TotalEnergies SE has signed a 21-year agreement with Google to supply the tech giant 20 megawatts or one terawatt hours (TWh) of certified renewable electricity from the planned Citra Energies solar plant in the Malaysian province of Kedah.
Scheduled to start construction “early 2026”, the project will serve Google’s data center operations in the Southeast Asian country, a joint statement said. TotalEnergies owns 49 percent in the project, with MK Land holding 51 percent.
Last year Google broke ground on its first data center project in Malaysia, a $2 billion investment at Selangor state’s Elmina Business Park, as announced by the company October 1, 2024.
“By enabling this new clean capacity, we are supporting local growth of the electricity system hosting our infrastructure”, said Giorgio Fortunato, Google head for clean energy in Asia-Pacific.
Sophie Chevalier, senior vice president for flexible power and integration at TotalEnergies, said, “This PPA [power purchase agreement] illustrates our company’s ability to offer competitive power solutions tailored to the needs of major tech groups, both in mature markets, such as the United States and Europe, and in emerging countries like Malaysia”.

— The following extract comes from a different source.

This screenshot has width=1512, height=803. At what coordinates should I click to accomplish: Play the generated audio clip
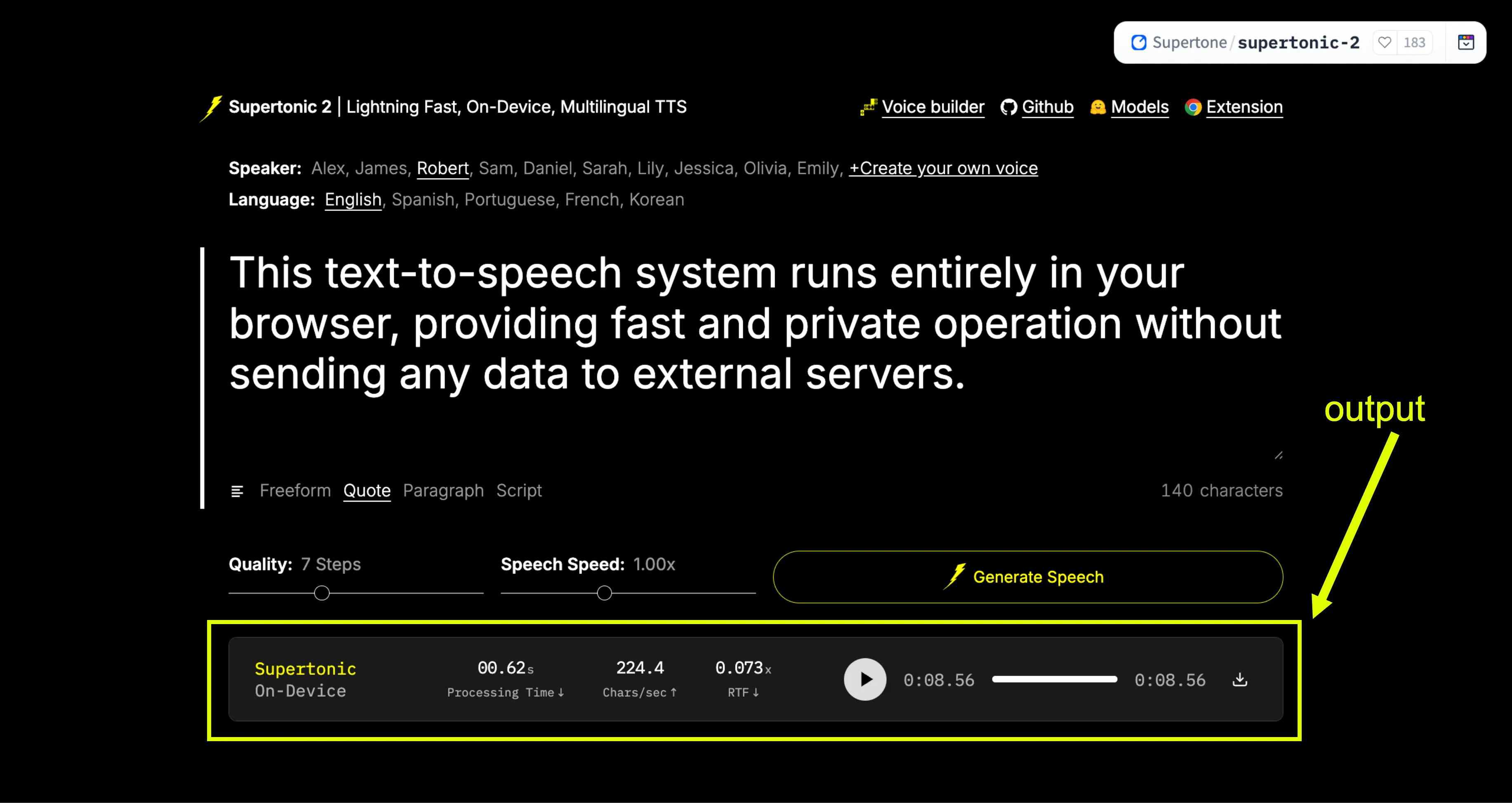864,679
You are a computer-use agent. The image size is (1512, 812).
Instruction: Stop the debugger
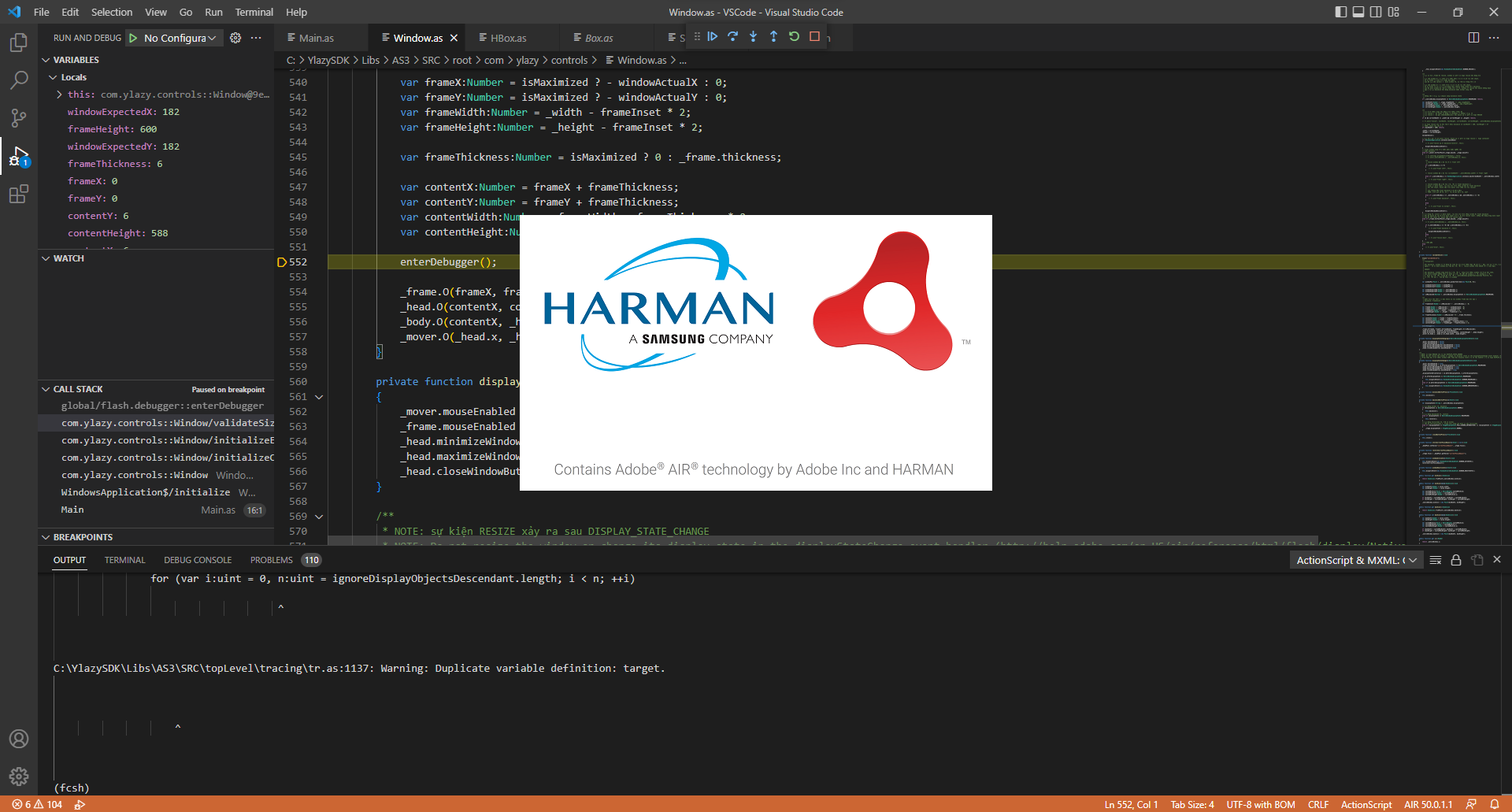pos(815,36)
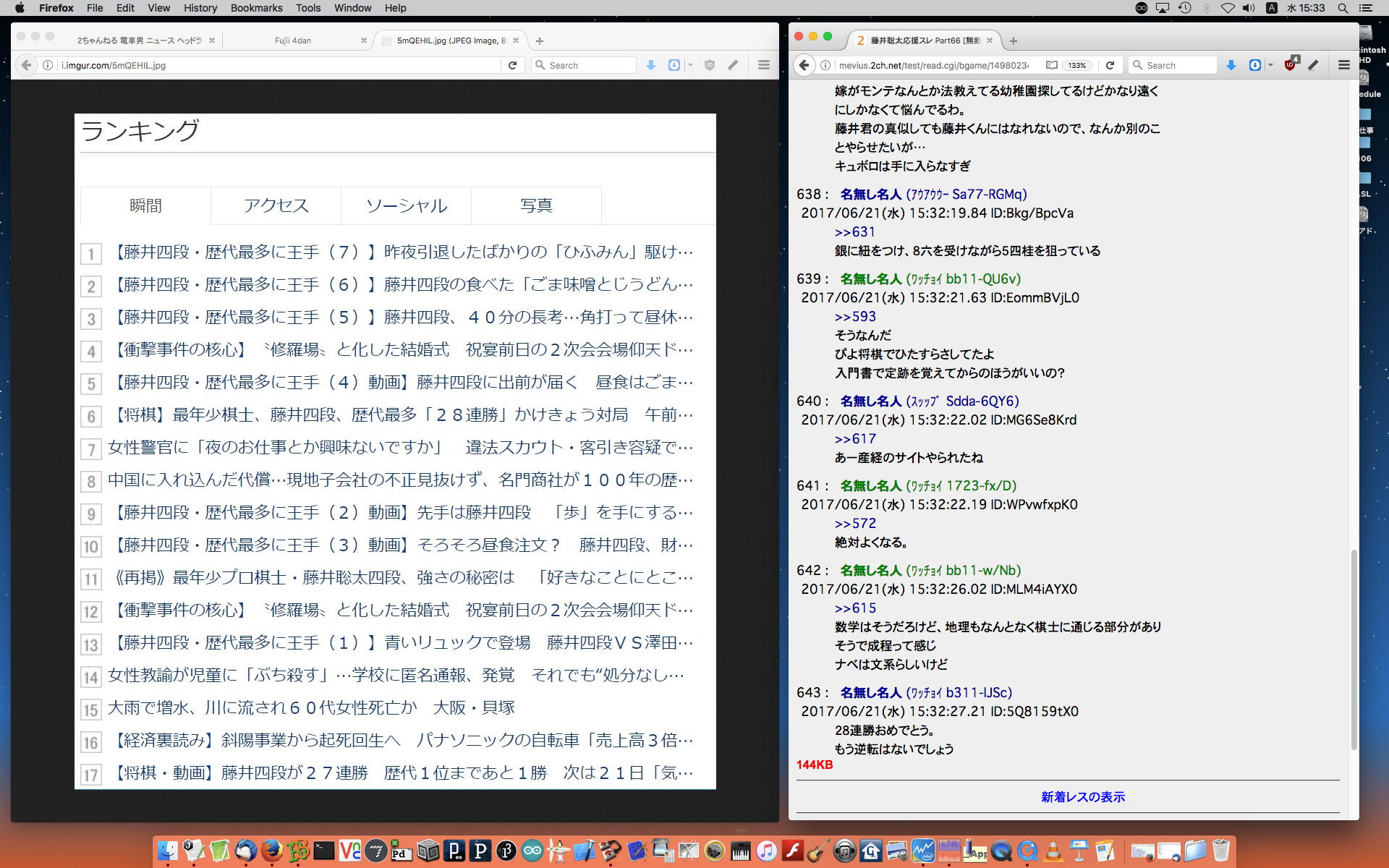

“It also contributes to achieving our target of 12 percent profitability in the power sector”, Chevalier added.
Earlier this year the French energy giant signed a 15-year deal to supply 1.5 TWh of certified green power for Google’s data center operations in Ohio.
The power will come from the Montpelier solar project in Ohio, which is “nearing completion” and will be connected to the PJM grid system, said a joint statement November 12.

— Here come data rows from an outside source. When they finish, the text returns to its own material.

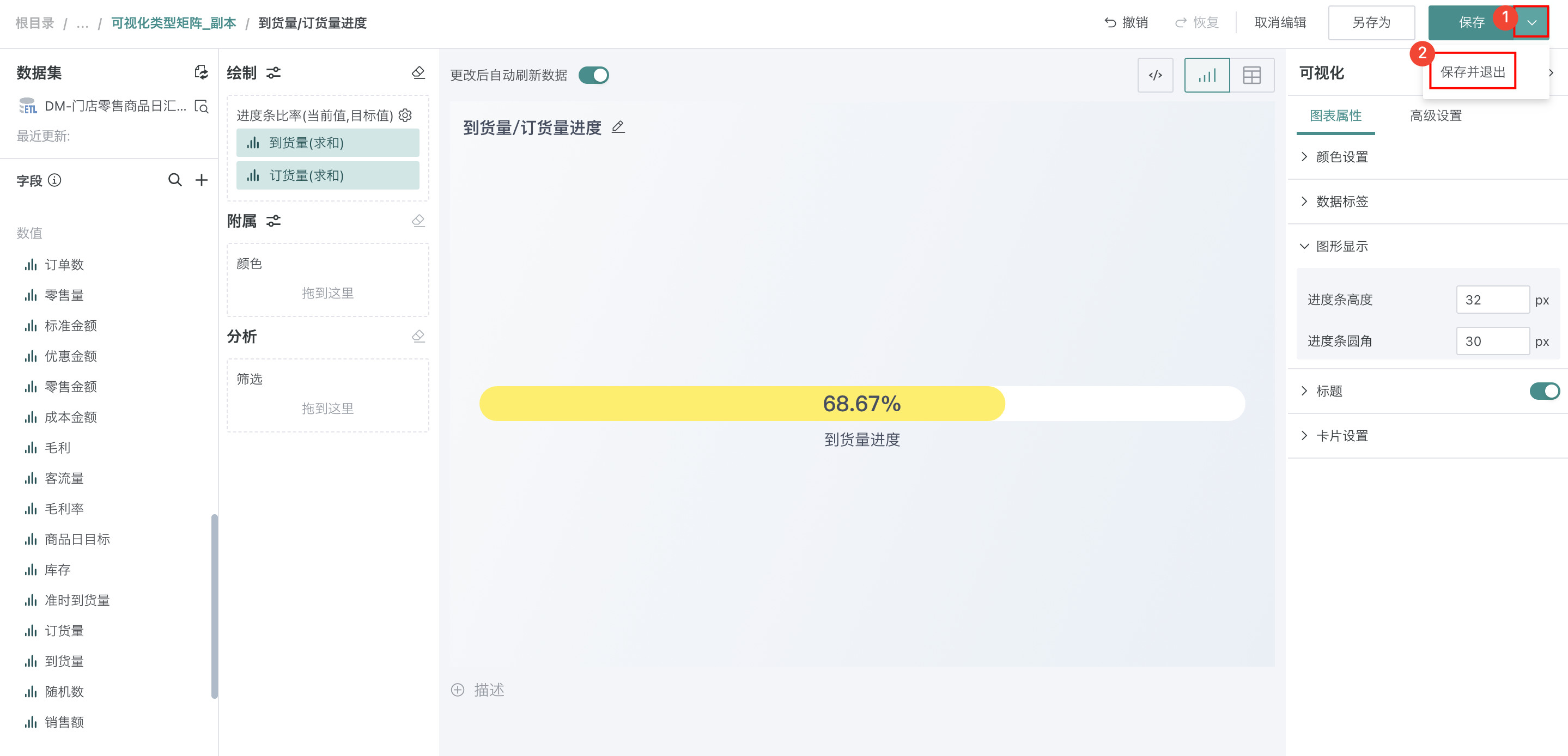Edit the chart title with pencil icon
Viewport: 1568px width, 756px height.
click(x=618, y=127)
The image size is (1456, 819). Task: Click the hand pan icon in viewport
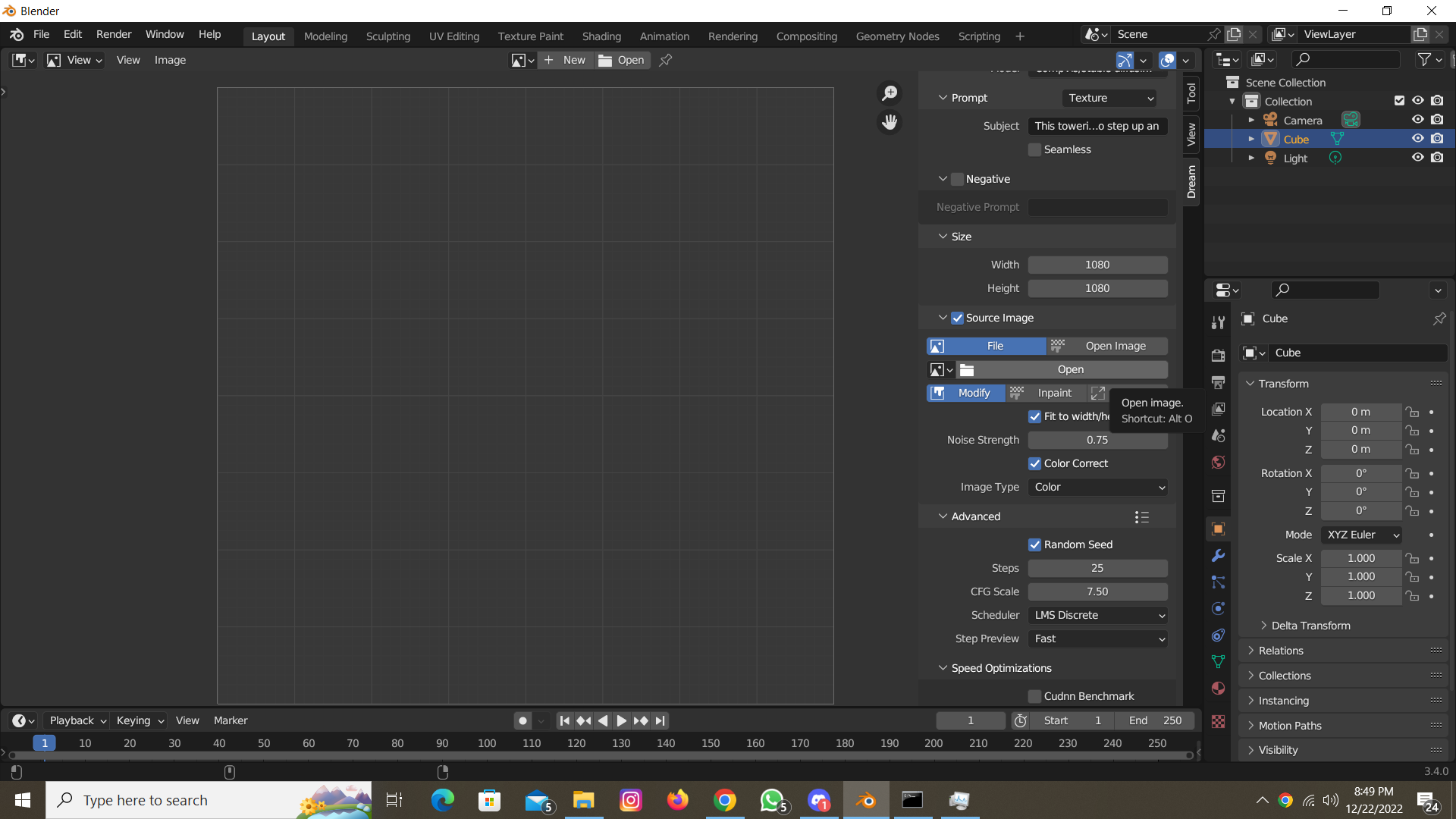coord(890,121)
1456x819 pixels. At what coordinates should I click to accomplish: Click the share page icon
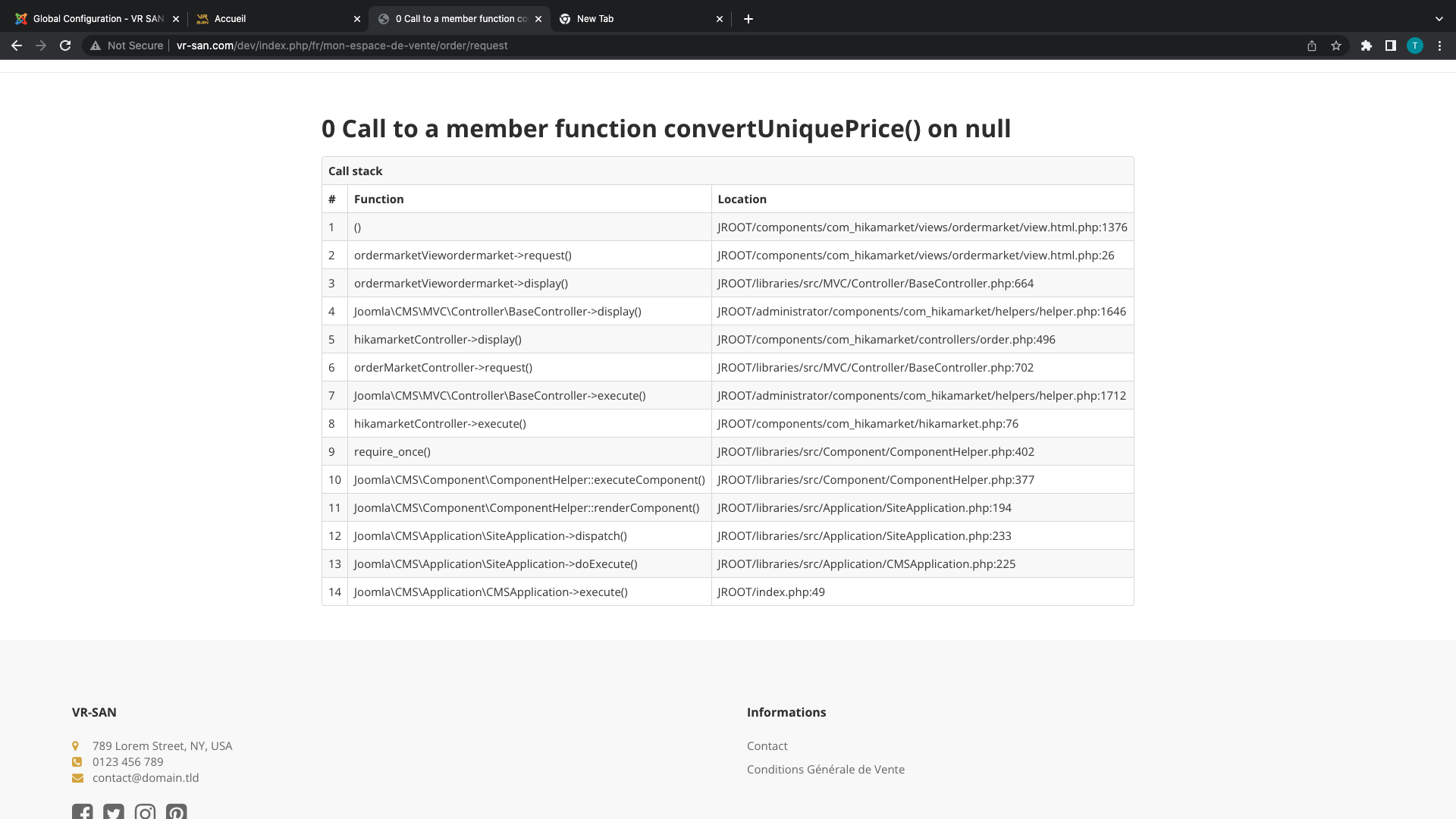pos(1312,46)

“TotalEnergies is deploying a 10-GW portfolio in the United States, with onshore solar, wind and battery storage projects, one GW of which is located in the PJM market in the northeast of the country, and four GW on the ERCOT market in Texas”, the statement said.
Also last month TotalEnergies announced a 10-year contract to supply Data4 data centers in Spain with a total of 610 gigawatt hours (GWh) of renewable power starting 2026.
The power will come from Spanish wind and solar farms with a combined capacity of 30 MW. The plants “are about to start production”, TotalEnergies said November 4.
TotalEnergies aims to reach 35 GW gross renewables-sourced generation capacity by the end of 2025 and over 100 TWh of net power production by 2030.
As of the end of the third quarter of 2025, TotalEnergies had 32.3 GW gross installed renewables capacity, up 2.1 GW from the prior three-month period and over eight GW year-on-year, according to the company’s quarterly report October 30.
This week it said it had completed a farm-down of its Greek renewable power portfolio, totaling 424 MW. Asterion Industrial Partners acquired 50 percent. TotalEnergies retains 50 percent and operatorship.
“This transaction values the portfolio at EUR 508 million [$594.99 million], equivalent to approximately EUR 1.2 million per MW installed”, TotalEnergies said Wednesday.
“TotalEnergies will offtake and market most of the electricity produced by these assets when they stop benefiting from the regulated tariffs”, it said.